Paisaje

El acierto de Lanzarote en sus políticas pioneras de protección de su paisaje y su territorio iniciadas en la década de los sesenta culminó con la declaración de la isla, en su totalidad, Reserva de la Biosfera por la UNESCO en 1993. Desde entonces, Lanzarote es un nodo activo de una red mundial que cuenta en la actualidad con un número de 759 reservas (UNESCO, 2026), de las que 55 se encuentran en España (RERB, 2026).

Desde su apertura al turismo, Lanzarote se ha diferenciado de otros territorios por la ausencia de vallas publicitarias en carreteras, rotondas y espacios abiertos. Fue una decisión de las instituciones locales, tras una batalla reivindicativa liderada por César Manrique en los años 60-70 y recogida como normativa en documentos posteriores y pioneros:

A pesar de la gran sensibilidad de la población insular, Lanzarote ha sufrido una importante metamorfosis desde la década de los sesenta hasta la actualidad. La emergencia de nuevas propuestas sobre el territorio hace necesaria la protección de la Marca Lanzarote.
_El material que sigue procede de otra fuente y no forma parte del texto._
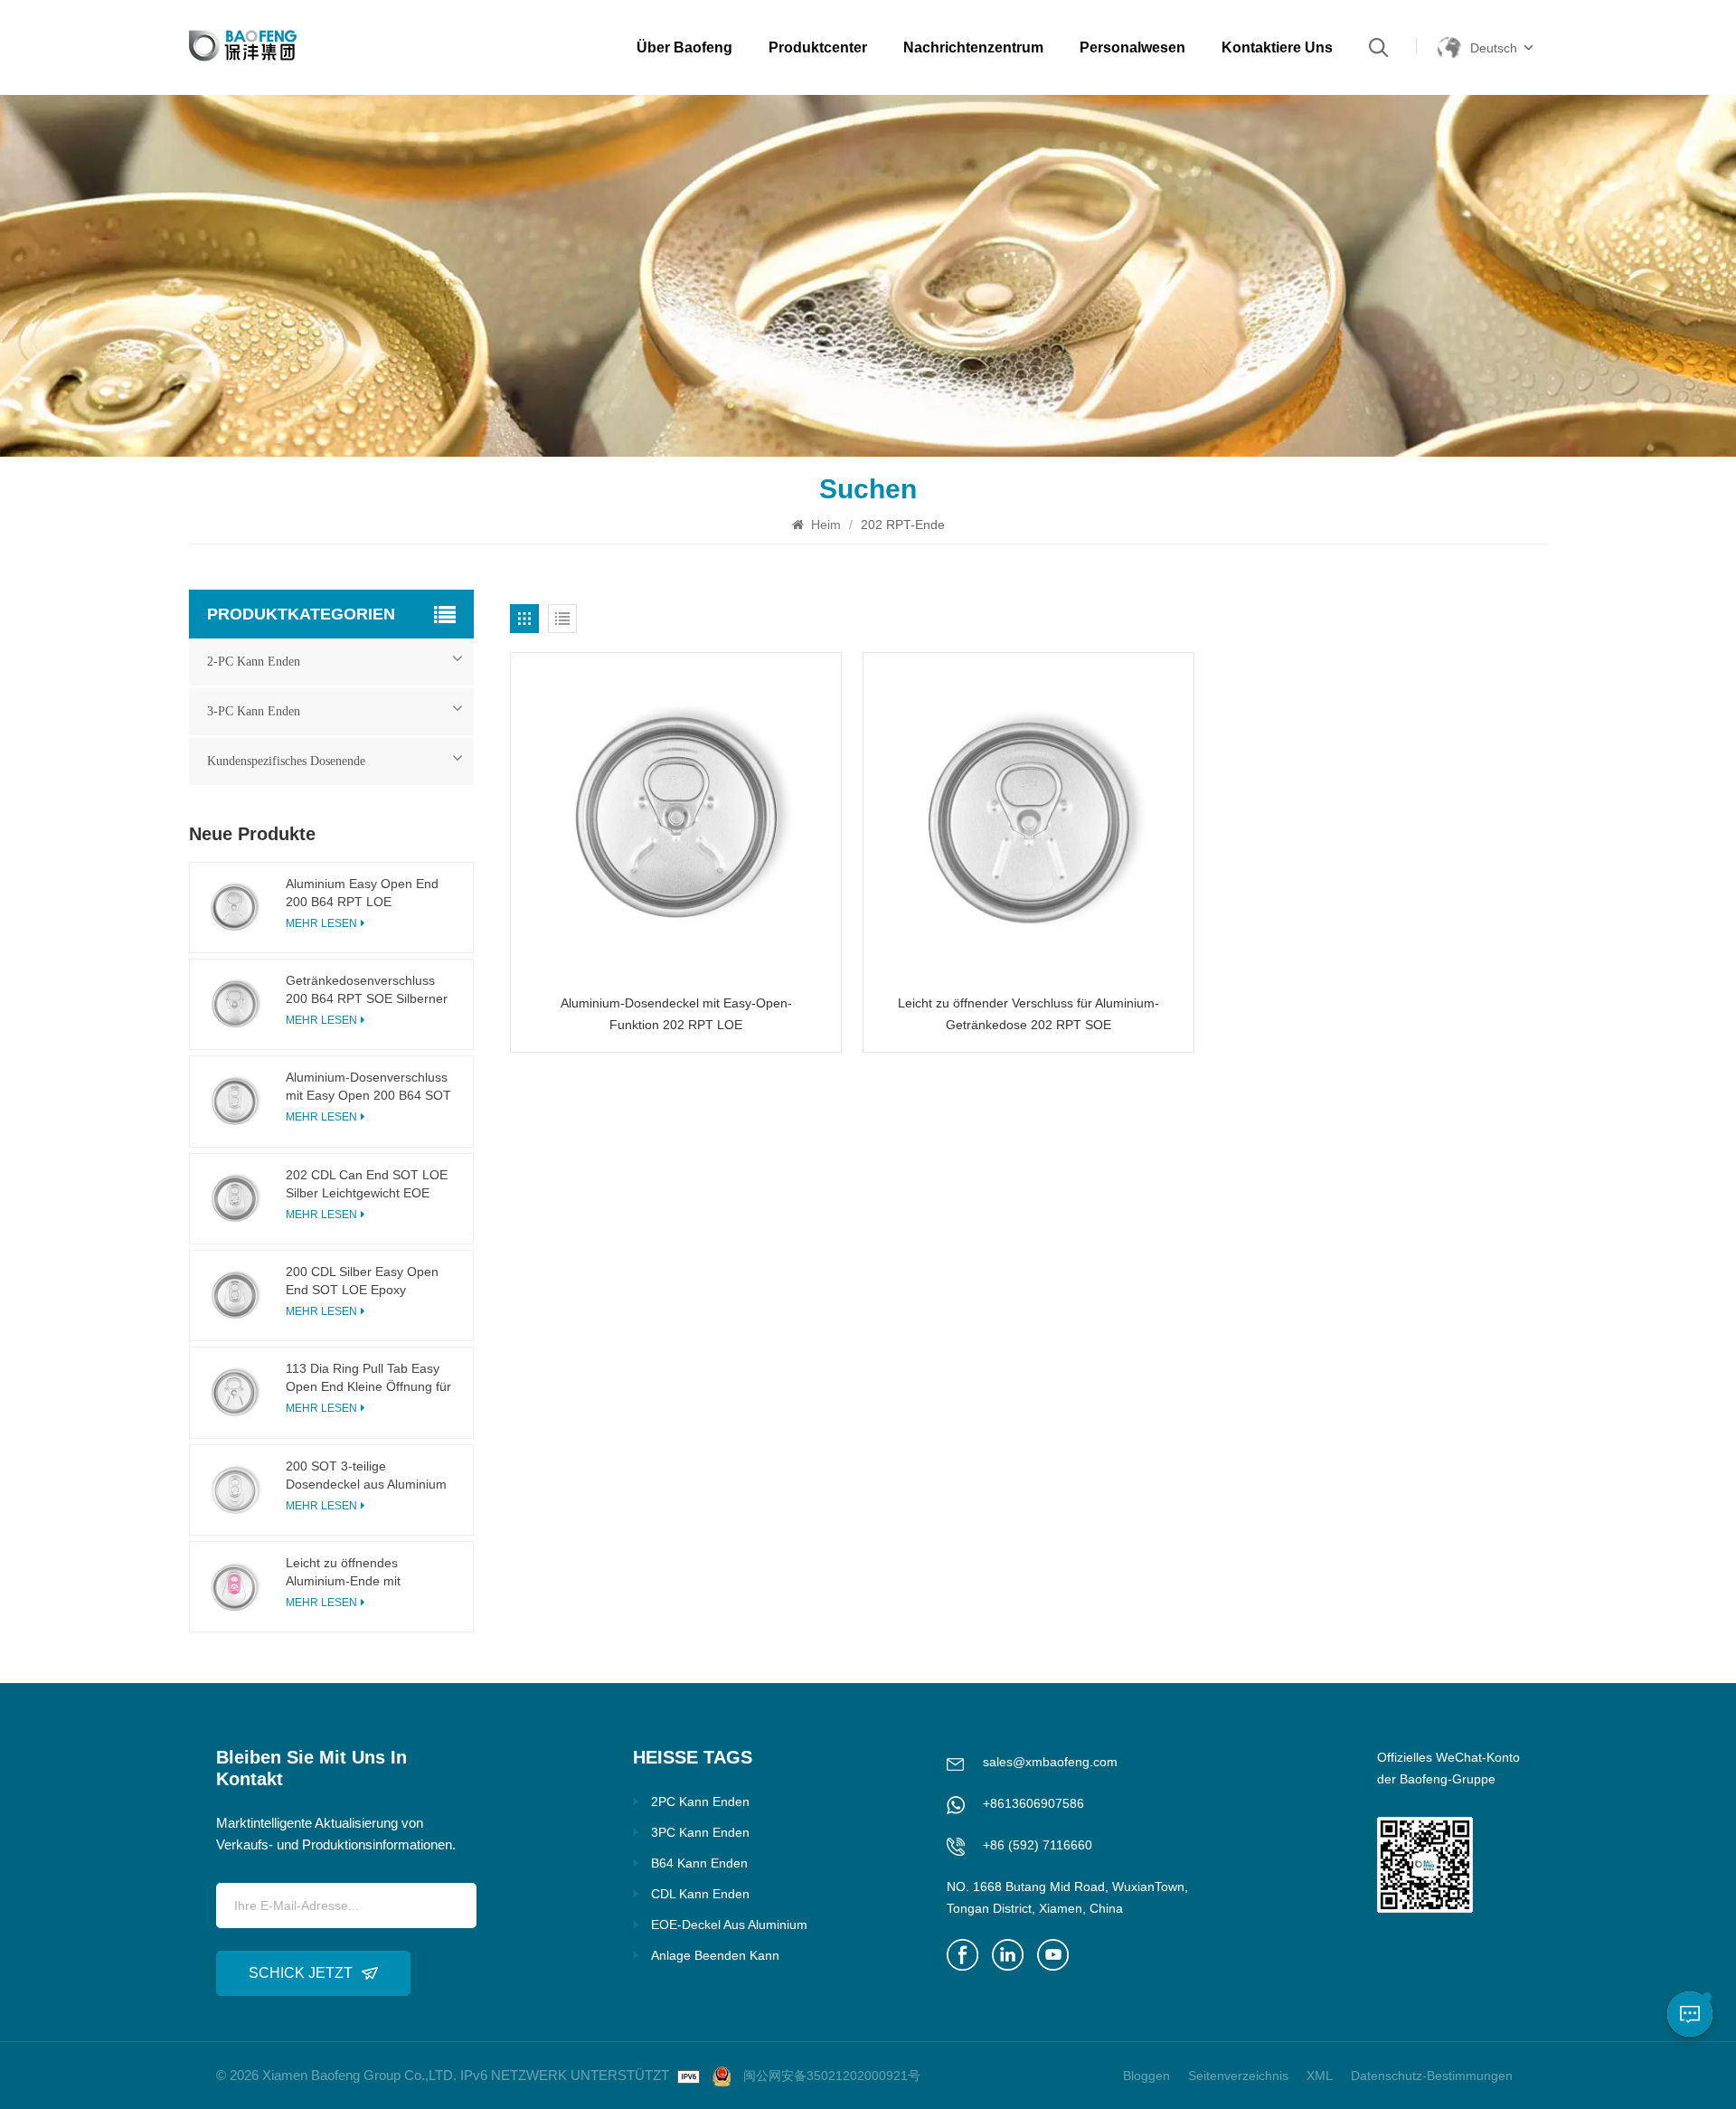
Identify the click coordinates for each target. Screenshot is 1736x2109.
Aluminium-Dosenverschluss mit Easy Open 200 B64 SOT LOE (368, 1087)
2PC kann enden (700, 1801)
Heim (824, 524)
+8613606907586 (1033, 1803)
Ante la proliferación de elementos disruptores paisajísticos, la Reserva de la Biosfera de Lanzarote encargó en el año 2017, a expertos en paisaje, un estudio denominado BIOCRIT. El objetivo de dicho documento consistía en establecer una serie de criterios generales que permitieran controlar los procesos que han distorsionado el paisaje.

El día 29 de febrero de 2024, en Sesión Ordinaria de la Junta Rectora del Consejo Reserva de la Biosfera, se aprobó el Pacto por el Paisaje de Lanzarote, que ha permitido seguir avanzando en la actualización de análisis y propuestas de directrices y ordenanzas.